The latter reason to use a relay is if you don’t want a ton of current flowing through your switch. In the case of headlights, usually a headlight switch isn’t designed to flow the 10+ amps required to run the lights, so you use a relay. This allows the switch to only see a few miliamps [flowing from+12v through the switch through the relay coil to ground]. And the contactor in the relay sees the 10+ Amps (flowing from +12v through the relay through the light, into ground).

I had an issue w/ my front dif so it’s actually going to be 3wd.

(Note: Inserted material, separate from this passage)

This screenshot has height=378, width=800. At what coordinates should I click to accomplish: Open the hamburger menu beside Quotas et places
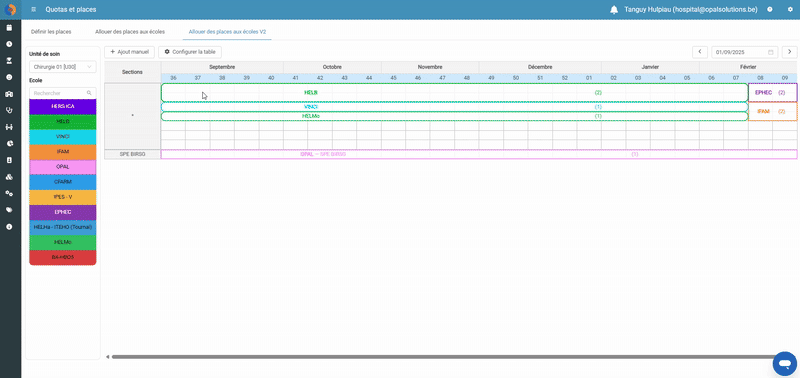pyautogui.click(x=34, y=10)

Who says an ME can’t play with the sparkies? Nice job so far, although I don’t envy untangling that mess of spaghetti. :wink:

Used the factory ECU. Most of the wiring from the firewall back was retained, but everything forward was completely redone. I just grabbed power from empty locations on the ECU to power new components and the standalone.

See, I was able to use about 50% of my factory EFI harness because I bought a plug and play ECU. I rewired my entire chassis from more or less scratch.

Couldn’t you just have hacked off the ECU plug and wired in a fying lead harness?

Lame bro you should just make it rwd

Great progress Newman. Did you add any “Flare” to your interior or did you keep the OEM guages, HVAC, dome light, etc…?

I am 3/4 through my LED conversion in my car. I am making my own 194 size bulbs for my guages. So far I retrofitted my HVAC, Door Switches, Hazard Switch, and Fog Switch as those are the only lit bezels I plan on re-using after my interior is done. If anyone has any comments about my project shoot me a PM. Don’t cloud this thread. I will be posting a Build thread covering the whole car sometime this year.
(Preview for anyone interested: http://mr2oc.com/showthread.php?t=375146)

FYI to everyone - while it is a major headache at times people really should not be afraid to tackle wiring projects big or small. The more you work with it the easier it becomes to you naturally as with anything. If anyone has any questions, even after Newman broke it down very; very well, then ask. You should not do something just because you are not familiar with it…right? That is kind of the point of this Forum.